Reservoir in Anglesey, Wales

Llyn Alaw (lily lake) is a man-made reservoir on Anglesey, North Wales, managed by Dŵr Cymru Welsh Water. It is a shallow lake and was built in 1966. It is a Site of Special Scientific Interest and a destination for overwintering birds.

==History==
It is used to supply drinking water to the northern half of the island and does so at a rate of 35 million litres a day. Filling began in November 1965, flooding the existing marsh of Cors y Bol, and was completed in January 1966. It was officially opened on 21 October 1966. Due to the area being marshland no houses or farms, let alone hamlets or villages had to be abandoned to create it.

The catchment is largely agricultural, and few notable rivers feed into the lake.
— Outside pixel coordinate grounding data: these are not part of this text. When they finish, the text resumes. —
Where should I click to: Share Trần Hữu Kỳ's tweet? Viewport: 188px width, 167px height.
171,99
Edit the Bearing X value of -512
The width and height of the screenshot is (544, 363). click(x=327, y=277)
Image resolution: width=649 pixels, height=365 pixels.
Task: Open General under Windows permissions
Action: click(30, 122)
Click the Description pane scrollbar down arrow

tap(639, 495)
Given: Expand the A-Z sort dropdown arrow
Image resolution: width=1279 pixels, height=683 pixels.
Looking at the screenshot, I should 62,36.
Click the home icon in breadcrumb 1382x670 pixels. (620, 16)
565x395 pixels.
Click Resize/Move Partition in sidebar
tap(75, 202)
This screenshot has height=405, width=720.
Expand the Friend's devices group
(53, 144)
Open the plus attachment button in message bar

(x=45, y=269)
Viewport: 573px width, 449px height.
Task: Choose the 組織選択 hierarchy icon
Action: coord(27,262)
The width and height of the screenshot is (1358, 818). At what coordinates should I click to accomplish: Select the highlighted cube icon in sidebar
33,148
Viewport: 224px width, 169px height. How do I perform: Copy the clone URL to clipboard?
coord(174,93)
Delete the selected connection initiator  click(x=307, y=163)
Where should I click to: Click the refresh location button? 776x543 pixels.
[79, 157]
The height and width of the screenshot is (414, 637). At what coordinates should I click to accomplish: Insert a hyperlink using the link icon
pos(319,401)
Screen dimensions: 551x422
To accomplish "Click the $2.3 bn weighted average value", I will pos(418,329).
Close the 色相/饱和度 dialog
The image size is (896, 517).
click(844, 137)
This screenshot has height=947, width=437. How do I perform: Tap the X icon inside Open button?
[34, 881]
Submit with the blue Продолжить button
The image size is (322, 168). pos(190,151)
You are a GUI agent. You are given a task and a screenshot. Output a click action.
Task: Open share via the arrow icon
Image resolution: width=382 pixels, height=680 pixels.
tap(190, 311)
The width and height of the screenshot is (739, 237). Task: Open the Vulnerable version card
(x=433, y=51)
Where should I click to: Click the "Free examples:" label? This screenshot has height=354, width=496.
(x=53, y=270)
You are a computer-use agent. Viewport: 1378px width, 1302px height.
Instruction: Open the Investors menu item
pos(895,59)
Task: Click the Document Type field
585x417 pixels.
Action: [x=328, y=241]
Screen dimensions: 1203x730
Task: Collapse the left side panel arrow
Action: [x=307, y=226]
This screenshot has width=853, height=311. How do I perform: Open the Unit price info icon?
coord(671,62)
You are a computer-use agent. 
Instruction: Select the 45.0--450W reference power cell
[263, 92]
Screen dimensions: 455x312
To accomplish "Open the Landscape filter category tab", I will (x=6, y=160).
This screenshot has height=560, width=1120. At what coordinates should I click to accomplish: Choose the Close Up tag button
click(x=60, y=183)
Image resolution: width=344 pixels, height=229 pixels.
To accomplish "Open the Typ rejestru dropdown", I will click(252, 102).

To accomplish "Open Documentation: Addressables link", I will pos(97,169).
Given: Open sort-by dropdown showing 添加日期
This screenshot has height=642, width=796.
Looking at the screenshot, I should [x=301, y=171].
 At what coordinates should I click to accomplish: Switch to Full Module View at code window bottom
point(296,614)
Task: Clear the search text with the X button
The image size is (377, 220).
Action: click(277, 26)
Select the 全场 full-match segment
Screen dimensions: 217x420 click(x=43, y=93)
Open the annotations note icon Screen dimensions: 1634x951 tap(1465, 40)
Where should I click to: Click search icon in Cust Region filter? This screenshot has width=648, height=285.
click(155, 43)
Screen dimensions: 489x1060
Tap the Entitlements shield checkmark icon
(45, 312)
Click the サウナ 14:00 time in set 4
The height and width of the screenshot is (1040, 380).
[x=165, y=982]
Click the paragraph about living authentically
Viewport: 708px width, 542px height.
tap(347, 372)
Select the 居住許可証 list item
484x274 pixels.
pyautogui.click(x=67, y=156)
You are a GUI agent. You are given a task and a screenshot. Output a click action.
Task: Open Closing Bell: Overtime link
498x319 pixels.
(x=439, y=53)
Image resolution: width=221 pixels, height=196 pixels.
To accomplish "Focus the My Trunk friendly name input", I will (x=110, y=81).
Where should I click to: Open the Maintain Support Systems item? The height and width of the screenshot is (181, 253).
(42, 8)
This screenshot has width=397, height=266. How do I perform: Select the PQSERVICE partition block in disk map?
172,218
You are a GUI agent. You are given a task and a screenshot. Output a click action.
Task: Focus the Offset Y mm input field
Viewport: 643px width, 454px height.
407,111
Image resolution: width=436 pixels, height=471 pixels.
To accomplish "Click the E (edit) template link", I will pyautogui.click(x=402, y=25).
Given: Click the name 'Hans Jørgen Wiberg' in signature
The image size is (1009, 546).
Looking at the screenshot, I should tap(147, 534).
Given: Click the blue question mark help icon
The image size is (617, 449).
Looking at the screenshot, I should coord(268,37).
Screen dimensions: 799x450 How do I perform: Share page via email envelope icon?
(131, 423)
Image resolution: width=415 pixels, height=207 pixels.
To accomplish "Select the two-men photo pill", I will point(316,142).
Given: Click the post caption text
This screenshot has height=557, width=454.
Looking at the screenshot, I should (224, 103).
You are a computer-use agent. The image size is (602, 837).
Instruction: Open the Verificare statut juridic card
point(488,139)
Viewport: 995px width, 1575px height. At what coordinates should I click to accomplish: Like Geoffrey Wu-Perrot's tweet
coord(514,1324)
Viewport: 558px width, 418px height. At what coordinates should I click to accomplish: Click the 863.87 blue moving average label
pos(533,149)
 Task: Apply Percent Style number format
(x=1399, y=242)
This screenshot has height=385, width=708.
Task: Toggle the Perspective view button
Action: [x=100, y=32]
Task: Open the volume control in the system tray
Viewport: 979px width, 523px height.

The storage capacity is mostly generated through trapping winter rainfall and drawing down the level in the summer months. The reservoir itself is 4.3 kilometres long with a surface area of 3.6 km^{2} making it the largest body of water on the island, but it only ever reaches a depth of 5.2 metres.

==The reservoir==
The lake is a designated SSSI because of the variety and numbers of wild fowl visiting the lake, especially overwintering birds including the Eurasian Teal, northern shoveler and whooper swan. Other waterfowl include mallard, wigeon, common goldeneye, common pochard, tufted duck, ruddy duck and occasionally pink-footed goose. The lake is only a few metres deep as it was formed by flooding a former bog. The surrounding area is flat with a marshy area to the north of the lake. The shore is bordered by vegetation and has bushes and scrub in some areas. There are a number of low islets and in summer, when water levels are low, the lake is bordered by mud flats. Facilities for visitors include a car park, three picnic sites and several miles of footpaths, although these do not allow visitors to make a complete circuit of the lake.

Recent developments have included the provision of nature conservation facilities and way-marked walks around the margin. The lake has an active fishery. The lake contains wild brown trout and is stocked with rainbow trout and is considered one of the most productive lakes in Wales.